As Surrey braces itself for the longest period of strike action in the NHS’ history, health leaders join forces to urge people to use services responsibly
Surrey’s hospital, community and mental health trusts have joined forces with NHS Surrey Heartlands and the wider health and care partnership to warn of unprecedented disruption to NHS services this week.
This comes as the local NHS faces the longest period of planned industrial action in the health service’s history by junior doctors from the British Medical Association (BMA) and the Hospital Consultants and Specialists Association who are striking for six consecutive days from 7am on 3rd to 7am on 9th January 2024.
With this period of action taking place at the start of the New Year - notoriously one of the NHS’ busiest periods - as it faces record demand for services, increased A&E attendances and admissions, a rise in cases of flu, Covid-19 and norovirus, all compounded by reduced staffing levels due to the industrial action – Surrey’s NHS are united in their plea as they urge Surrey residents to use services responsibly.

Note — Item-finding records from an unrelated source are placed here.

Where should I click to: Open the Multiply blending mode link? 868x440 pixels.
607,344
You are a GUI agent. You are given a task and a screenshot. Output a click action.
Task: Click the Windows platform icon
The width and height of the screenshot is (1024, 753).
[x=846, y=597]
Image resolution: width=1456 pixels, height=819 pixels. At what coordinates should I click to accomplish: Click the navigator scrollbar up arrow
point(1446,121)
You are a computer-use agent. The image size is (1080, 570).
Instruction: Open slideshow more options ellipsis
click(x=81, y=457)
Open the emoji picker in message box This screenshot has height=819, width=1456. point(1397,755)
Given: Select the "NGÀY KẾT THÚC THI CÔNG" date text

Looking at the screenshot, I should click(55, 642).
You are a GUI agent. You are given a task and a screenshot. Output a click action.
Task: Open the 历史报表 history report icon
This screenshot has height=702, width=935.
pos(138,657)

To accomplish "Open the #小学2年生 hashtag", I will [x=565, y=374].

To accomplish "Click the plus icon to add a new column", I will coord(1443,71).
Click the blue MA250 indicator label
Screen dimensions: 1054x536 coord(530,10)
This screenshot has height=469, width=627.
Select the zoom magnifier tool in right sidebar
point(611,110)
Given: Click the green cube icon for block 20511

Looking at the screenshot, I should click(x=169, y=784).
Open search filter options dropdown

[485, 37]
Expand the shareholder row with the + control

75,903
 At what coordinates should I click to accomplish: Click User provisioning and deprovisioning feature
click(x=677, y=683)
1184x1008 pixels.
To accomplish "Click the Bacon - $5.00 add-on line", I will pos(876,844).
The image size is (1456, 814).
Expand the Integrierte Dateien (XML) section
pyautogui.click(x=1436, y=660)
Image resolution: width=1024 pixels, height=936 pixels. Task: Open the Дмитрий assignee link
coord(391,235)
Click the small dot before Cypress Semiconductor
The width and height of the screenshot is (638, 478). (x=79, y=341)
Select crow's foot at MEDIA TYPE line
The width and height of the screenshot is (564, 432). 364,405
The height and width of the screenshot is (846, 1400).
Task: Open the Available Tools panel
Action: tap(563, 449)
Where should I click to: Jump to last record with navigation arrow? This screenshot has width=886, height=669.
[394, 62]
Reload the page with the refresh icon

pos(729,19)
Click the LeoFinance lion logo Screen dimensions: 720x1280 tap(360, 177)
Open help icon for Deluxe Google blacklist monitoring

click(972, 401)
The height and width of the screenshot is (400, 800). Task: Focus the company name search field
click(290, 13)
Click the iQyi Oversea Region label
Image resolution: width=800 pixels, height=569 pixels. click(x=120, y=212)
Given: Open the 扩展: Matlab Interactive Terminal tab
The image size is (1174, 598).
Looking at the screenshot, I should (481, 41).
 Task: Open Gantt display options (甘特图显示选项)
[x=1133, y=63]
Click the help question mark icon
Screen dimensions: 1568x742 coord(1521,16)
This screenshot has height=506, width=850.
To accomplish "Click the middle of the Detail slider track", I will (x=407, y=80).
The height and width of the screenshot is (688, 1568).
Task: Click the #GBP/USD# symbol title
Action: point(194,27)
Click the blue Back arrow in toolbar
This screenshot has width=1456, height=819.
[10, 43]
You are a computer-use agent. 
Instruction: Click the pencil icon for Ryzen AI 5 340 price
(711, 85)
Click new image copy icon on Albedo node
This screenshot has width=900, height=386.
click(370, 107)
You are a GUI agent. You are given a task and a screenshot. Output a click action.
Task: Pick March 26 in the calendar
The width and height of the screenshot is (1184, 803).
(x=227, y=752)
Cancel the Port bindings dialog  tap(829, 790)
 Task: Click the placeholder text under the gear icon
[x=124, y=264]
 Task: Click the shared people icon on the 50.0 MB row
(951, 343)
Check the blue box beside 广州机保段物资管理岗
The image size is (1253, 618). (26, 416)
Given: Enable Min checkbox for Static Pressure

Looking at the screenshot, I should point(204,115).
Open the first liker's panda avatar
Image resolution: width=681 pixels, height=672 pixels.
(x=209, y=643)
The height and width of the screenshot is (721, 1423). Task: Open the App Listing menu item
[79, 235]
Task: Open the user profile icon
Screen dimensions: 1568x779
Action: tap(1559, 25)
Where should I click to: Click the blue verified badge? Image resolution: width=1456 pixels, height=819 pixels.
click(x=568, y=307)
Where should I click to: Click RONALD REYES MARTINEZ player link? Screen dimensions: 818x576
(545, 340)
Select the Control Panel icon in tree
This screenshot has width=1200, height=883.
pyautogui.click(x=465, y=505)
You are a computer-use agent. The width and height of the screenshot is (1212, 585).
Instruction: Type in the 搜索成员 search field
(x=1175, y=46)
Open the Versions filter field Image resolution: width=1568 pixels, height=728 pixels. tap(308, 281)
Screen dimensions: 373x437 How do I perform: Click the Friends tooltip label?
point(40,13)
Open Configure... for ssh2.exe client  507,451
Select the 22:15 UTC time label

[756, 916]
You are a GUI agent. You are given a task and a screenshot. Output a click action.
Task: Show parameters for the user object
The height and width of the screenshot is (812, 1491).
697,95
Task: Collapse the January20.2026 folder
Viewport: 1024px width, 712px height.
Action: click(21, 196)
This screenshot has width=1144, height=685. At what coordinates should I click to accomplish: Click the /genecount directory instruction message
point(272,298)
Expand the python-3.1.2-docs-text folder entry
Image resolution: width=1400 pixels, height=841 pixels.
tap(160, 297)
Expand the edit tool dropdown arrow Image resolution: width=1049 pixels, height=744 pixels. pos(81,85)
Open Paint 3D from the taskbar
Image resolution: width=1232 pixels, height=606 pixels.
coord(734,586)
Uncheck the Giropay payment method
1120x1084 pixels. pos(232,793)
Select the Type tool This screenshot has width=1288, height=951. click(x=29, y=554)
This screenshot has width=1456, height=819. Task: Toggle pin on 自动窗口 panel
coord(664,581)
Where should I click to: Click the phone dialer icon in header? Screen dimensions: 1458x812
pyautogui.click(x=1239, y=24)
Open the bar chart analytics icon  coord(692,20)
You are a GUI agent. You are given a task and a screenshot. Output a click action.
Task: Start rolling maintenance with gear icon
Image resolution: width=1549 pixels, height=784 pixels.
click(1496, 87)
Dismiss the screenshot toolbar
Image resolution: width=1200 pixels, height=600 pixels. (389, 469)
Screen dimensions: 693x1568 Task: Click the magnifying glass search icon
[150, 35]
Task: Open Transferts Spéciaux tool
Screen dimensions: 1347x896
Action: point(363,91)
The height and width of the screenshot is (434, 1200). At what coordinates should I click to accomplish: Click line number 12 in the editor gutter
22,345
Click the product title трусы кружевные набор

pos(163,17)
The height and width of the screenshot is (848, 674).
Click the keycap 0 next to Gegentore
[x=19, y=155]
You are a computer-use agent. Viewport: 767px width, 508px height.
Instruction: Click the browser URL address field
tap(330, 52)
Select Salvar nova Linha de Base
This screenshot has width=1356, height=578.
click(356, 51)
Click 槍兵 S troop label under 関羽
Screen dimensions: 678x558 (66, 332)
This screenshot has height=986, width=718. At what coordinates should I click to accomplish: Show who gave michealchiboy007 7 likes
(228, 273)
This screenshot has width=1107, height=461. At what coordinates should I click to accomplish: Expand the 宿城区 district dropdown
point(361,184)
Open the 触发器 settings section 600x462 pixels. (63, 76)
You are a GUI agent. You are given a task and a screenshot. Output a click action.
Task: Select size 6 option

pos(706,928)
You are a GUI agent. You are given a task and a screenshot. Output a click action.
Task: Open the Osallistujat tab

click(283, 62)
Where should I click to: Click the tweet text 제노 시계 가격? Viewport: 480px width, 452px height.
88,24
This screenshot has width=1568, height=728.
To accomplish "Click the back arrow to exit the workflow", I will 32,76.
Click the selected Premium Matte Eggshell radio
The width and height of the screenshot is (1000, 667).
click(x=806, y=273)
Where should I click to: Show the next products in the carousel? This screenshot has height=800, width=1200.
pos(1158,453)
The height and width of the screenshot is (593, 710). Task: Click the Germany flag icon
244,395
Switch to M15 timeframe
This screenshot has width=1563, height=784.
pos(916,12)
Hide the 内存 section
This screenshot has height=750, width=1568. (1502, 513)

As the health and care system recovers from the last period of action, which took place before Christmas (20th to 23rd December) health leaders from Surrey’s NHS are warning of widespread disruption to routine services, encouraging people to still come forward if they need urgent medical help during the strike period.
Dr Charlotte Canniff, Joint Chief Medical Officer for Surrey Heartlands Health and Care Partnership and Surrey GP explains:
We have well-rehearsed plans in place to manage these periods of disruption, working together across health and care organisations. However, due to the timing, and with this being the longest period of planned industrial action the NHS has ever seen – taking place over six consecutive days - we expect this to be the most difficult period of action yet.
During the last period of strike action, just before Christmas, at its peak, on 21st December we saw 497 junior doctors from Surrey Heartlands taking part in planned action. With junior doctors making up around half of all doctors, a reduction of this scale has a significant impact on the services our frontline teams can continue to provide – so we do expect significant disruption to routine appointments and planned procedures as we prioritise urgent, emergency, trauma, maternity and critical care for those who need us most.
If people need to access health advice and treatment during this period of planned industrial action we are encouraging them to still come forward – and to use services responsibly and appropriately:
- People should continue to use pharmacies, GP practices, walk-in centres and NHS 111 online or by phone 24/7 for urgent health advice
- People should only use 999 and A&E for serious or life-threatening conditions or medical emergencies (when someone is seriously ill or injured and their life is at risk).
- If people’s appointments or procedures have been affected by industrial action the local NHS will contact people directly to reschedule them as soon as possible. If people haven’t been contacted, they should attend appointments as usual.
Matt Jarratt, Chief Operating Officer at Royal Surrey NHS Foundation Trust said:
Our junior doctors have our full support, whether they choose to participate in industrial action or not. But we know this strike action will put more pressure on frontline services and our staff, who are already working incredibly hard.
We are again asking members of the public for their support in using services responsibly and appropriately, thereby helping us keep our Emergency Departments and 999 for those who need them most. We are also asking people to be patient, particularly if services are busier and waits are longer than usual or if outpatient or planned procedures need to be rearranged, as our frontline teams prioritise critical services and work hard to make sure people get the care they need.
With A&Es already very busy this time of year, the local NHS is reminding people to use the full range of services available – which includes pharmacies for general advice, GP practices for urgent issues, walk-in centres, urgent treatment centres and minor injury units for more minor conditions but where it isn’t life threatening (suspected sprains and broken bones, bites, minor cuts and burns) and NHS 111 online and by phone if people aren’t sure where to go.
As the local NHS moves into another challenging week, Surrey Heartlands are asking people to help the local NHS by using the right service so it can keep A&E and 999 services for people with life-threatening conditions.